Usa 2016: Bernie Sanders da Papa Francesco il 15 aprile

MADISON, WI - MARCH 26: Democratic presidential candidate Senator Bernie Sanders (D-VT) greets supporters before speaking at a campaign rally at the Alliant Energy Center on March 26, 2016 in Madison, Wisconsin. Voters in Wisconsin go to the polls April 5th for the state's primary. (Photo by Scott Olson/Getty Images)

Bernie Sanders, dopo una striscia di vittorie nelle primarie democratiche, andrà in Vaticano il prossimo 15 aprile. Parteciperà ad una conferenza presieduta da Papa Francesco.
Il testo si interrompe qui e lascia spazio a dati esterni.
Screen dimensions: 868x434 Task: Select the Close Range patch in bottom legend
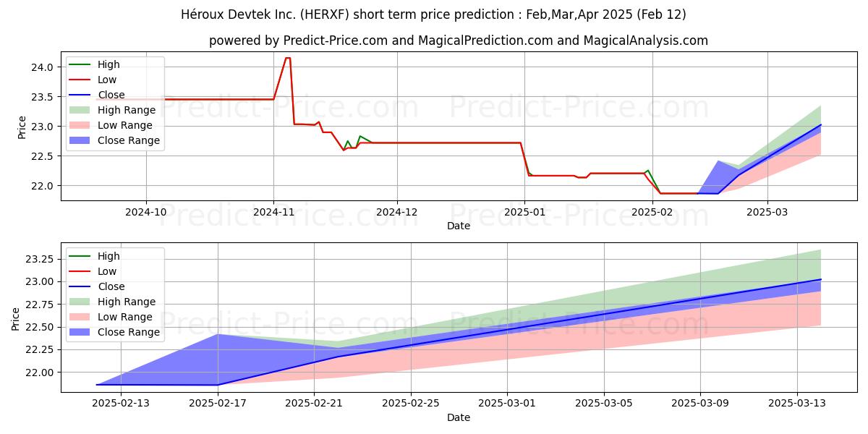80,332
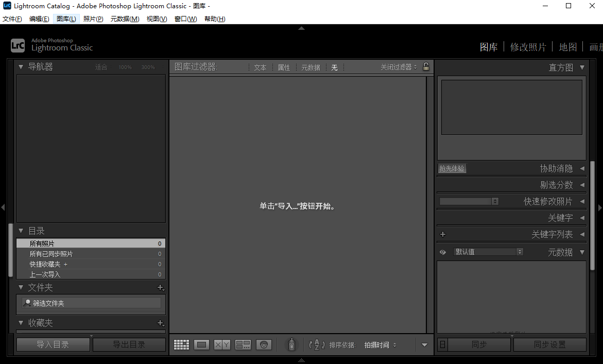The width and height of the screenshot is (603, 364).
Task: Collapse the 导航器 panel
Action: (21, 67)
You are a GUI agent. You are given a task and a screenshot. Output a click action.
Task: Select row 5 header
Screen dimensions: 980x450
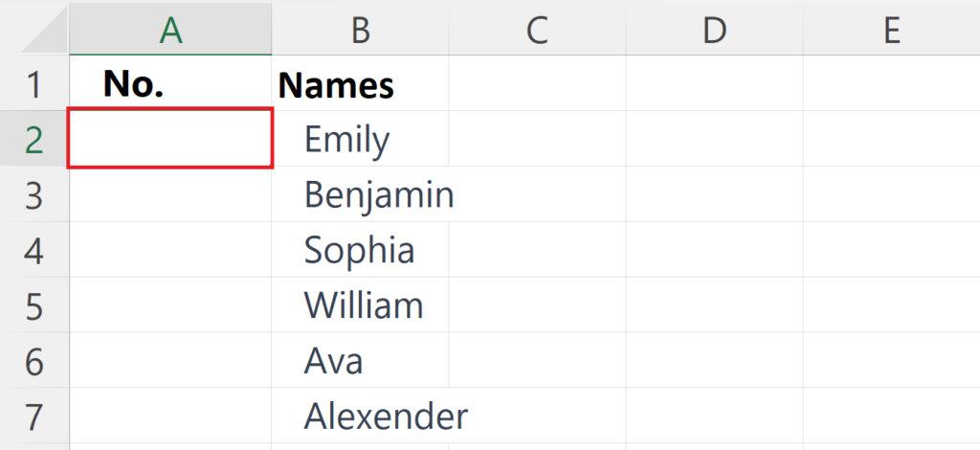tap(34, 305)
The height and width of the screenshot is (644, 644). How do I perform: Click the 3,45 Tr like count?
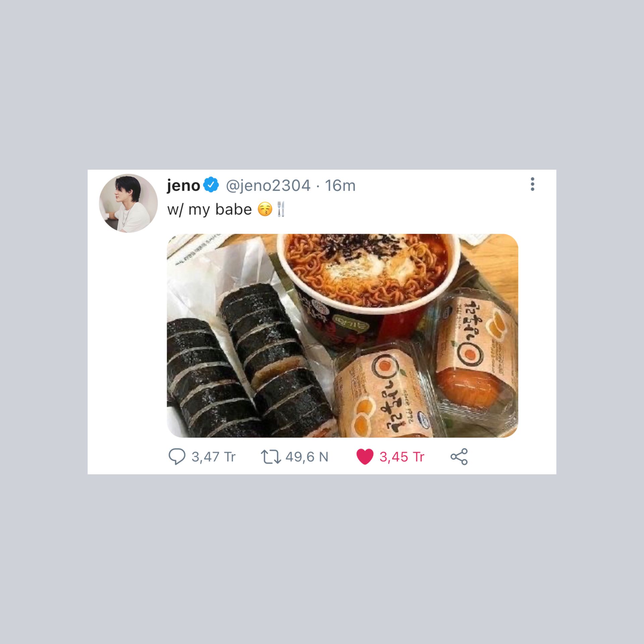402,457
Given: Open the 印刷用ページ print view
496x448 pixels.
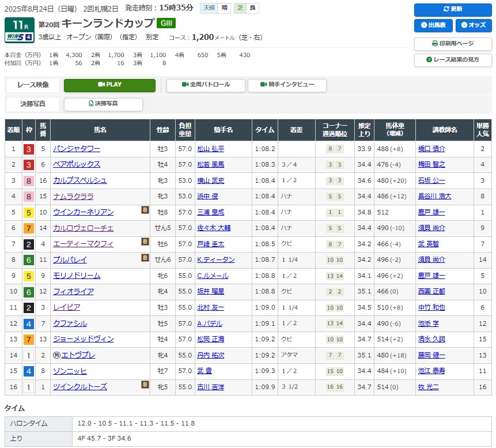Looking at the screenshot, I should [453, 44].
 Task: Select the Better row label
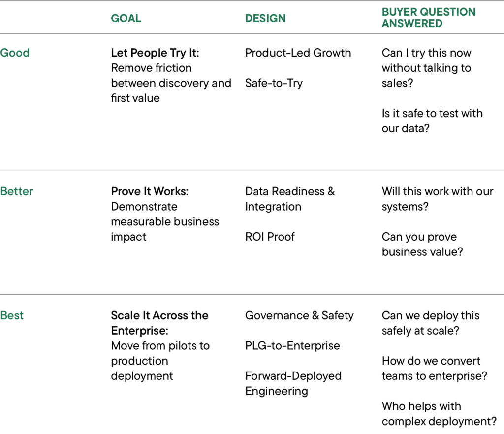17,191
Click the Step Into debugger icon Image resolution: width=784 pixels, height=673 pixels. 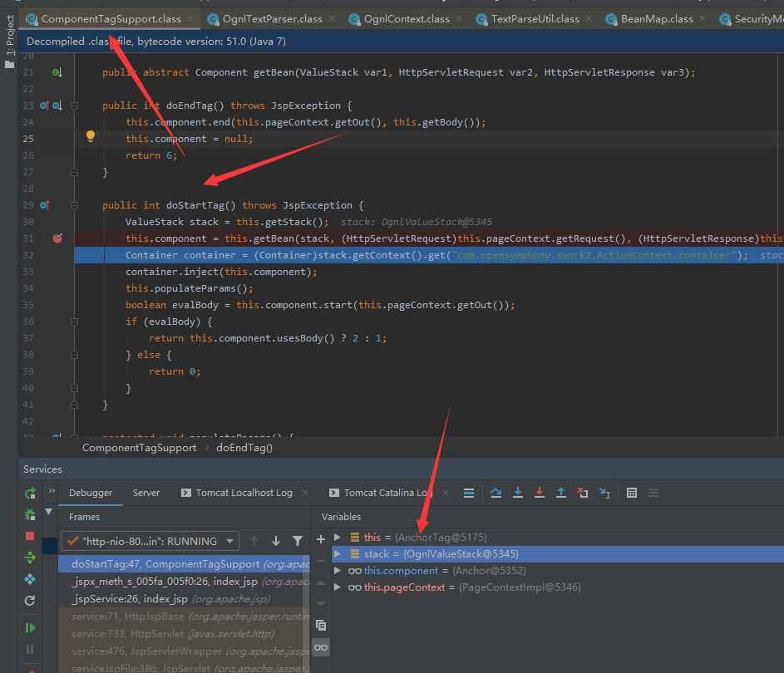click(x=518, y=493)
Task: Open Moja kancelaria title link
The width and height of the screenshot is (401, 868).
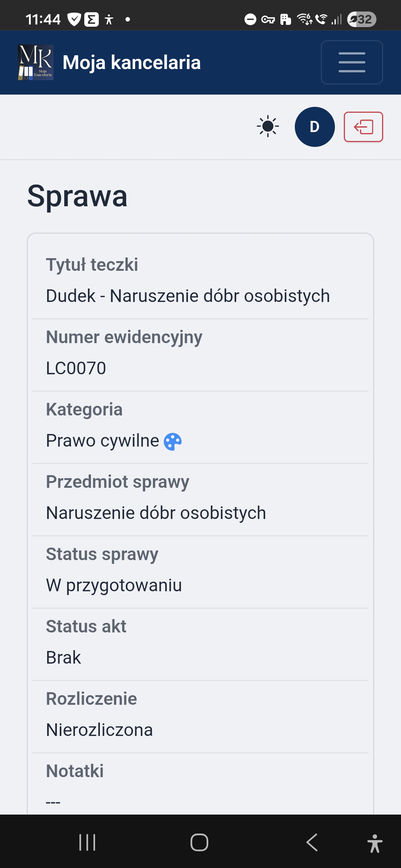Action: tap(131, 62)
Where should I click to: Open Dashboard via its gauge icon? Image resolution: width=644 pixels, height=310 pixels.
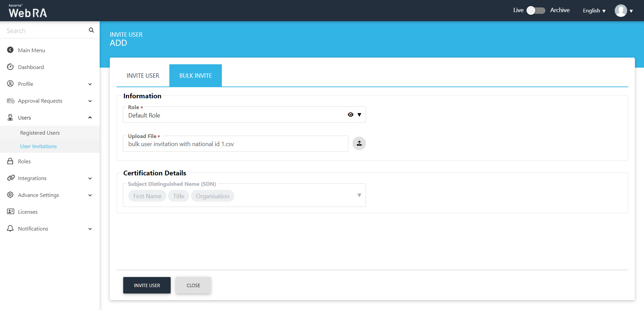pos(10,67)
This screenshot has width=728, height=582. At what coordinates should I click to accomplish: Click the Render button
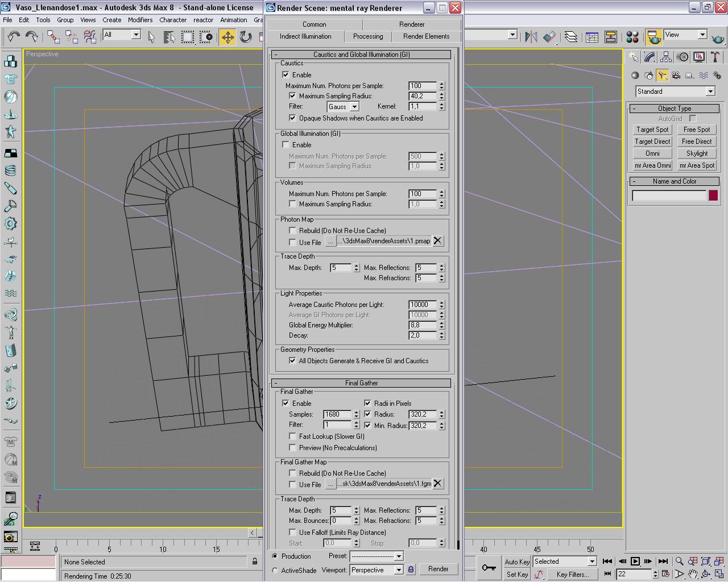point(438,569)
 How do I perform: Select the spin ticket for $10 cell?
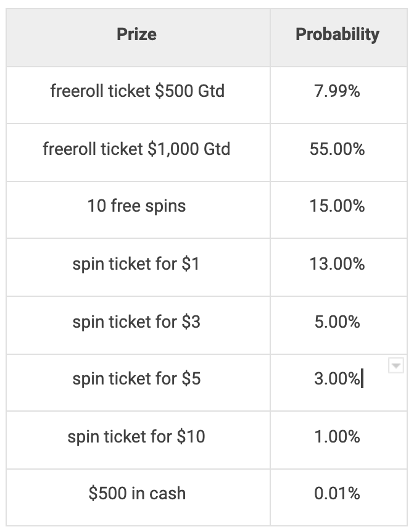click(136, 437)
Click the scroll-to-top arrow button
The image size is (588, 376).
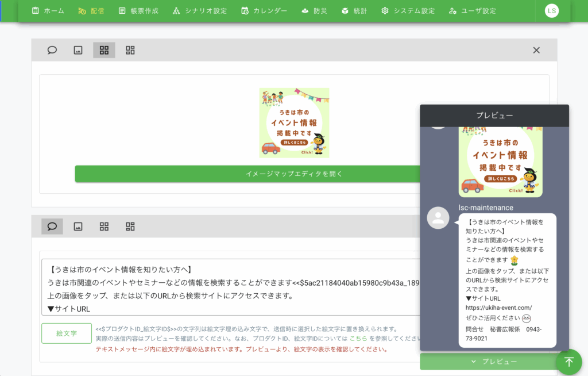tap(568, 362)
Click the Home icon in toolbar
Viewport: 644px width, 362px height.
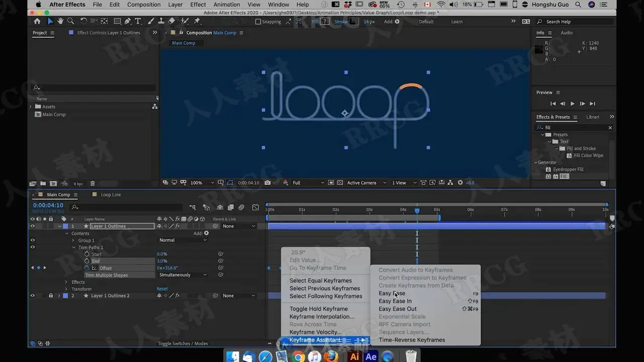37,21
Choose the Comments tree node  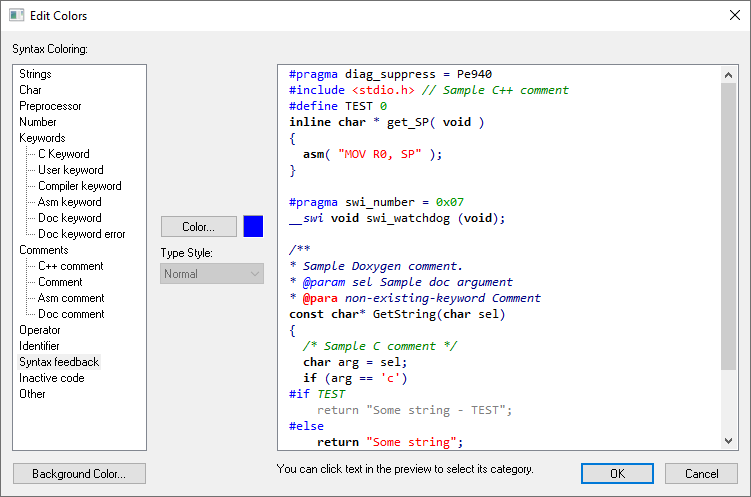point(44,250)
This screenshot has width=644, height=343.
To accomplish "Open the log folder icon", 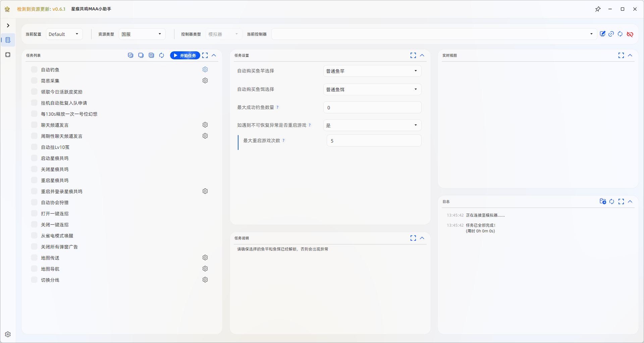I will click(602, 201).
A diffondere la notizia è stato lui stesso, nel corso di una trasmissione televisiva.

La mossa di "Bernie il rosso", che gli analisti davano per sicuro sconfitto quando annunciò la sua candidatura alle primarie, è tesa ovviamente ad acquisire consenso presso l'elettorato cattolico. Ma Sanders, pur essendo in una situazione di svantaggio rispetto ad Hillary Clinton, vuole giocarsela fino alla fine e la "vicinanza" a Francesco potrebbe dargli una mano.

"Sono felice di essere stato invitato dal Vaticano a un incontro sui temi della giustizia sociale e della sostenibilità ambientale, fondamentali per la ripresa dell'economia mondiale", ha dichiarato il senatore del Vermont. E su Francesco, dal quale prende comunque le distanze sul tema dei diritti ai gay e alle donne, aggiunge: "ha messo in chiaro come sia necessario superare la globalizzazione dell'indifferenza con lo scopo di ridurre le ineguaglianze economiche, fermare la corruzione finanziaria e proteggere l'ambiente naturale".

Padre Federico Lombardi, direttore della Sala stampa vaticana, sa quanto il Papa non gradisca le strumentalizzazioni. E per questa ragione, dopo l'uscita della notizia del viaggio di Sanders, ha commentato: "il candidato democratico alla Casa Bianca, Bernie Sanders, è stato invitato non dal Papa ma dalla Pontificia Accademia delle Scienze sociali per partecipare a un convegno commemorativo dell'enciclica 'Centesimus annus', cui sono state invitate anche altre personalità del mondo politico, sociale ed economico. Al momento non c'è nessuna previsione che ci sia anche un incontro con il Papa".

Intanto, tra Clinton e Sanders, in vista della primaria dello Stato di New York, in cui sono in palio ben 95 delegati, la tensione sale. Fino ad oggi il dibattito era stato abbastanza civile, ma da qualche giorno i due competitors si lanciano accuse di incapacità. Nello scontro è intervenuto anche Barack Obama, schierandosi a sostegno di Hillary Clinton. Attraverso il portavoce Eric Schultz, ha fatto sapere: "Il presidente crede che Clinton abbia più esperienza di qualsiasi altro non vicepresidente".

La verità, però, è che la più nervosa è la Clinton. L'ex segretario di Stato contava di chiudere la pratica nomination prima di Aprile. Invece Sanders, "il socialista", quello che davano tutti per sconfitto in partenza, è ancora in corsa.